▶ _STORED DATA_:
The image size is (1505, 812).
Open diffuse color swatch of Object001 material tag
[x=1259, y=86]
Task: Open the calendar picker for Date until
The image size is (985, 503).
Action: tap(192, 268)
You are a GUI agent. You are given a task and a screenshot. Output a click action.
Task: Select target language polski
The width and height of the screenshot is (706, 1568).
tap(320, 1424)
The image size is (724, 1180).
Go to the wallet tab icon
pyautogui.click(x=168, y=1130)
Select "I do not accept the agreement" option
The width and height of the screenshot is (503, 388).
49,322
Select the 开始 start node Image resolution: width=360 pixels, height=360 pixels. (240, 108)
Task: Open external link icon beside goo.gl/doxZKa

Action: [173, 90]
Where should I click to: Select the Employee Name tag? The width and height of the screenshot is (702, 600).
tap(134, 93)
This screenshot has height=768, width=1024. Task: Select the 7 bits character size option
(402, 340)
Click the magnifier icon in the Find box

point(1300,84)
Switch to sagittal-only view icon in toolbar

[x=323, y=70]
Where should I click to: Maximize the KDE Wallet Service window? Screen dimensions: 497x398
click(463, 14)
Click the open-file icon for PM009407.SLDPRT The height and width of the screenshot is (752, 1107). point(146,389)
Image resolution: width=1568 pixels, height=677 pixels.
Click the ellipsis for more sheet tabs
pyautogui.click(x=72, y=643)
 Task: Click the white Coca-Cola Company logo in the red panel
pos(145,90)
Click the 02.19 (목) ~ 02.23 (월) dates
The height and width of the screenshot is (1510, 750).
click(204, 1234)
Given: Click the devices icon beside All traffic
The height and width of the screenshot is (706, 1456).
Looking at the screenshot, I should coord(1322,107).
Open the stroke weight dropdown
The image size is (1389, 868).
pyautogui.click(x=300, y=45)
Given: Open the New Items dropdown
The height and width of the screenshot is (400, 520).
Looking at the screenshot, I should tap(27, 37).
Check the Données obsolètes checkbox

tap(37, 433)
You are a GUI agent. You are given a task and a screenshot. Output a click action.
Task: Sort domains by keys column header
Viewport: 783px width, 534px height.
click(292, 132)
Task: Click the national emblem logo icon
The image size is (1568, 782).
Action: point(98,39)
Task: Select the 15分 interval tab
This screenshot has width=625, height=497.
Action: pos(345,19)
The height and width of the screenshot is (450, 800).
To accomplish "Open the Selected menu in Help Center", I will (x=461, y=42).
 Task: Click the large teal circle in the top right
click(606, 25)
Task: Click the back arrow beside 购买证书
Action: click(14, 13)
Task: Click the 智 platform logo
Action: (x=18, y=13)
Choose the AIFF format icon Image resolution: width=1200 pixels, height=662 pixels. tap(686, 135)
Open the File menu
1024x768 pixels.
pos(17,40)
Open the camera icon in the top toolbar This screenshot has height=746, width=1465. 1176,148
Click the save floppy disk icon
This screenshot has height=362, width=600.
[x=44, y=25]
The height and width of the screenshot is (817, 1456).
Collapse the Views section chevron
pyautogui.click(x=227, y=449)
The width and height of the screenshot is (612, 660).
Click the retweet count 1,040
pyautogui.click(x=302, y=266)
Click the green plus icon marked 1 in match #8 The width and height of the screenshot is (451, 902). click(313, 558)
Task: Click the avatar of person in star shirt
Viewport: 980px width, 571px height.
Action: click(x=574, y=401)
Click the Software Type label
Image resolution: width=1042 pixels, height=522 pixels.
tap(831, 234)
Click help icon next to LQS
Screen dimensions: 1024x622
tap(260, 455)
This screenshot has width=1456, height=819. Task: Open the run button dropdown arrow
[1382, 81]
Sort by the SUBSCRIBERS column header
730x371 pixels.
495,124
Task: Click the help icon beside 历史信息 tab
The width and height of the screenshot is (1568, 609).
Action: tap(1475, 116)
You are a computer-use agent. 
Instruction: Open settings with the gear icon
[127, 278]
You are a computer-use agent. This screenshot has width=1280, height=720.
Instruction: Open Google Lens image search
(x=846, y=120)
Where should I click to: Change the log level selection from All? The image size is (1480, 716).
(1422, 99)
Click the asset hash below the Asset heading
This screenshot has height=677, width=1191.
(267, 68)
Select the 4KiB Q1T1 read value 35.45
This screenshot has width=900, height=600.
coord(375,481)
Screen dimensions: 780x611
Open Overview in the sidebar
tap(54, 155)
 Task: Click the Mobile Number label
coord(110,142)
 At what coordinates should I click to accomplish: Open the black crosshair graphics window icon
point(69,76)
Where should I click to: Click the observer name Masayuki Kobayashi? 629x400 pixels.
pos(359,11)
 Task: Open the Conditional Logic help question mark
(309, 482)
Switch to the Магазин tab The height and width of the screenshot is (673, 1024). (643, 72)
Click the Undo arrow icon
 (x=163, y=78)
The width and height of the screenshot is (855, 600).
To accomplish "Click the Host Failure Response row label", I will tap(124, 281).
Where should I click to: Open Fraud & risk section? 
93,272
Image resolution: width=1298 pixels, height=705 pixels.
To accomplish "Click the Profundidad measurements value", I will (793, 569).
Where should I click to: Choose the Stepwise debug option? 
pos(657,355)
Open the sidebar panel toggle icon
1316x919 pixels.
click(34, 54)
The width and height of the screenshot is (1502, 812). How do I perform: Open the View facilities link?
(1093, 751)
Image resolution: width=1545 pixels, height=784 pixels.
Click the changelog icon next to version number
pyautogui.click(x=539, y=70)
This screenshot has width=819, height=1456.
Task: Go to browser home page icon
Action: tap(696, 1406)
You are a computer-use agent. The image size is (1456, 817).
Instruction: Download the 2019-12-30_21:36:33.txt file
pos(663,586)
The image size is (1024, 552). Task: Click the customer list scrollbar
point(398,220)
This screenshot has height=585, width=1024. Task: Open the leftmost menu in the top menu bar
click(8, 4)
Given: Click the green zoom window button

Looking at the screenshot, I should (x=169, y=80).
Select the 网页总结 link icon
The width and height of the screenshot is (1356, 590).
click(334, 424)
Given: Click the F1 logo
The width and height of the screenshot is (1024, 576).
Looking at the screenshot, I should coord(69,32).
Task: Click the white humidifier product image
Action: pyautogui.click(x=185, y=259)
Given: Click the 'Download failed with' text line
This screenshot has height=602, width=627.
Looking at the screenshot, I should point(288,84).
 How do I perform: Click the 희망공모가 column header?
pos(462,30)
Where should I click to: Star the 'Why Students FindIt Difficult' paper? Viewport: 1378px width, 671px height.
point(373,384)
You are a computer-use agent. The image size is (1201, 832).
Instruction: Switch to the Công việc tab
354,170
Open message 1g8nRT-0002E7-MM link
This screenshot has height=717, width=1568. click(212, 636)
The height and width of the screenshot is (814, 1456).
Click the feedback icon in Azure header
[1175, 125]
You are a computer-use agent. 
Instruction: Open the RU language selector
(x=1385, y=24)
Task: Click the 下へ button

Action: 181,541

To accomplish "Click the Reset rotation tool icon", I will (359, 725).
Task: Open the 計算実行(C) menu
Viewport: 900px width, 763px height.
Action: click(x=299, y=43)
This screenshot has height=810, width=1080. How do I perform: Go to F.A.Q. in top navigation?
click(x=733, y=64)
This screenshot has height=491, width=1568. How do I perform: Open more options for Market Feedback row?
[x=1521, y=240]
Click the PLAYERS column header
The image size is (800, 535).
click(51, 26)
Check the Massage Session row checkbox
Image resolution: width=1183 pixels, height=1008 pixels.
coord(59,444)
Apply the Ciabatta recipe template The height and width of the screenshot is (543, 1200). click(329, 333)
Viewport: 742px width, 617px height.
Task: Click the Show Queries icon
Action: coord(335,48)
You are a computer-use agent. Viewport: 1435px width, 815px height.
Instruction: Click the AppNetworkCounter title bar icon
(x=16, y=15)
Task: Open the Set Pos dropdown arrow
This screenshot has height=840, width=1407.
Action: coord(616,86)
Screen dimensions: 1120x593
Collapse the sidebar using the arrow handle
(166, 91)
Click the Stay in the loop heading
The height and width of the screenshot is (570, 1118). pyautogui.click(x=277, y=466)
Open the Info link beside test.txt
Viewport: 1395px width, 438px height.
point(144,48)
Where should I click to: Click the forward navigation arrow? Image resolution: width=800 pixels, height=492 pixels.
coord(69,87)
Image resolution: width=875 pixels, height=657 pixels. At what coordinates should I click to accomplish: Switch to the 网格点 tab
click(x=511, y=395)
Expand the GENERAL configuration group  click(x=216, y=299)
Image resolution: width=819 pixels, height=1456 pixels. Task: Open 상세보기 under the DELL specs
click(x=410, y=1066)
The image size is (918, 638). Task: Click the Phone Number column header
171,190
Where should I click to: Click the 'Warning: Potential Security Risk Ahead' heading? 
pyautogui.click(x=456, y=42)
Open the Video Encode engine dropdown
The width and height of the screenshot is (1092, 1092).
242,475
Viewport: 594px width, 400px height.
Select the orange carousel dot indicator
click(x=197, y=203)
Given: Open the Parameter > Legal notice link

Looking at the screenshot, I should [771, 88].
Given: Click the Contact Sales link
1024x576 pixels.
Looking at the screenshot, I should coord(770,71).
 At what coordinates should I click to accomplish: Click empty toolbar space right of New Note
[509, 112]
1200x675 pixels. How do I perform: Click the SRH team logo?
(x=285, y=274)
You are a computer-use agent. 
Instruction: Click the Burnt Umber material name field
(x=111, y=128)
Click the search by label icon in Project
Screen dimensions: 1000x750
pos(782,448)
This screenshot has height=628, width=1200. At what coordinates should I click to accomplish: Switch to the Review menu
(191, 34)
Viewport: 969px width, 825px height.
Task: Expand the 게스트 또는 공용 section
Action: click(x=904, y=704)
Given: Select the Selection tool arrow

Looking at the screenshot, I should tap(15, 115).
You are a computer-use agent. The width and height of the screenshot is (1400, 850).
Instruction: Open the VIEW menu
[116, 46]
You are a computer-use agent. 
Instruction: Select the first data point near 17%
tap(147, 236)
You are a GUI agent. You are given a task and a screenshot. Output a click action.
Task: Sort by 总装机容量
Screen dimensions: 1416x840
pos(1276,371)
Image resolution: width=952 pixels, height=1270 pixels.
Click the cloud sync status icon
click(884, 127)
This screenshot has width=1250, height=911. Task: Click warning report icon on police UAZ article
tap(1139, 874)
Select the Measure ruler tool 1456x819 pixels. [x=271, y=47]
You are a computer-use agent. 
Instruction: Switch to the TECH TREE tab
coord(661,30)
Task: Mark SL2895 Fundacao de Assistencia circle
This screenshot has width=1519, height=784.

▶ _TO DO_: Copy out the material from the line with "Given: Click the 'Download" to the line with "will (359, 725)." word for word.

▶ _WORKED ANSWER_:
Given: Click the 'Download failed with' text line
This screenshot has height=602, width=627.
Looking at the screenshot, I should point(288,84).
 How do I perform: Click the 희망공모가 column header?
pos(462,30)
Where should I click to: Star the 'Why Students FindIt Difficult' paper? Viewport: 1378px width, 671px height.
point(373,384)
You are a computer-use agent. The image size is (1201, 832).
Instruction: Switch to the Công việc tab
354,170
Open message 1g8nRT-0002E7-MM link
This screenshot has height=717, width=1568. click(212, 636)
The height and width of the screenshot is (814, 1456).
Click the feedback icon in Azure header
[1175, 125]
You are a computer-use agent. 
Instruction: Open the RU language selector
(x=1385, y=24)
Task: Click the 下へ button

Action: 181,541

To accomplish "Click the Reset rotation tool icon", I will (359, 725).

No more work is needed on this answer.